**What you need to do:** Copy the lines between the one containing "Close the terminal window" and the one containing "Looking at the", inclusive, without the pictures.

[BEGIN Given data]

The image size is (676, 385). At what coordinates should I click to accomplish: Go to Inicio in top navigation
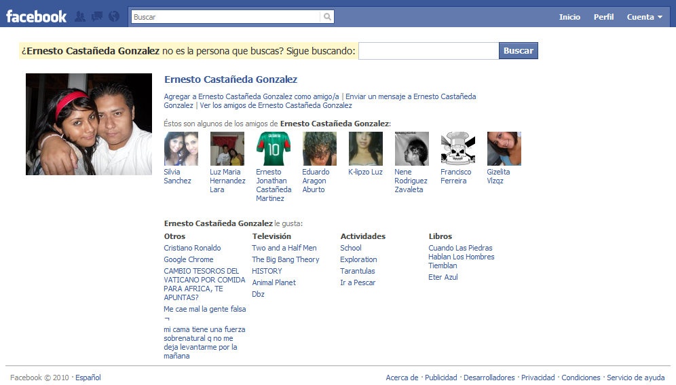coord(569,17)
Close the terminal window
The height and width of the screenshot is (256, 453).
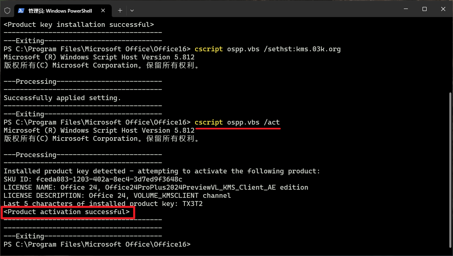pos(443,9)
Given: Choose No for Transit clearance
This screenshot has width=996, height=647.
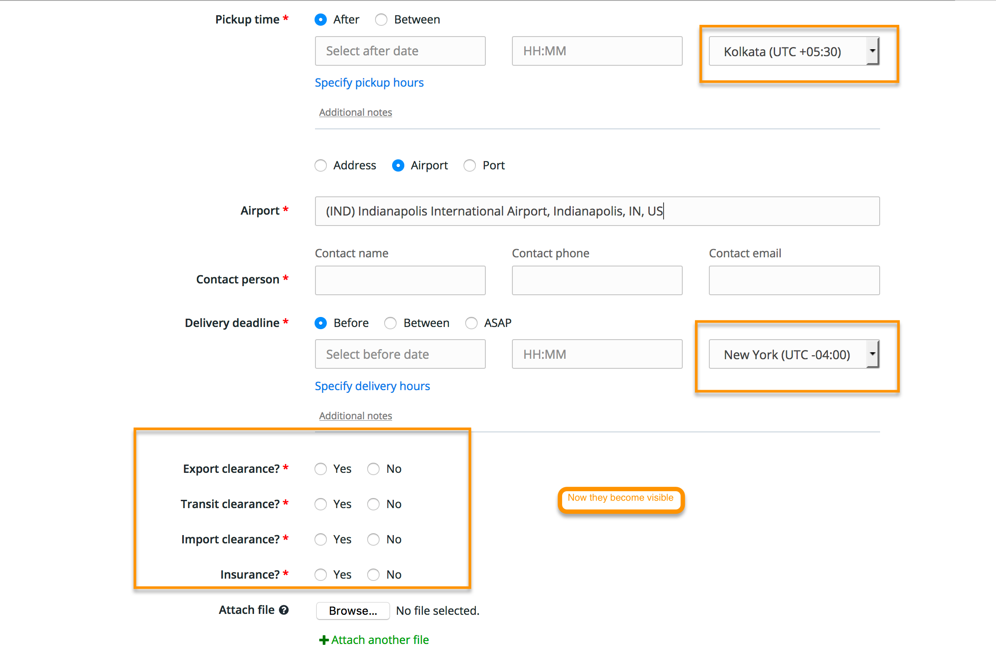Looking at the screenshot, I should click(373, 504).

[END Given data]
[BEGIN Given data]

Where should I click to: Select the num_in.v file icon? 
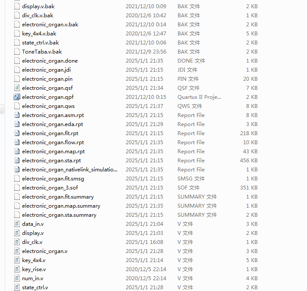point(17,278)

[END Given data]

**Written answer:**
Close the terminal window
The height and width of the screenshot is (256, 453).
pos(443,9)
Given: Choose No for Transit clearance
This screenshot has width=996, height=647.
Looking at the screenshot, I should click(373, 504).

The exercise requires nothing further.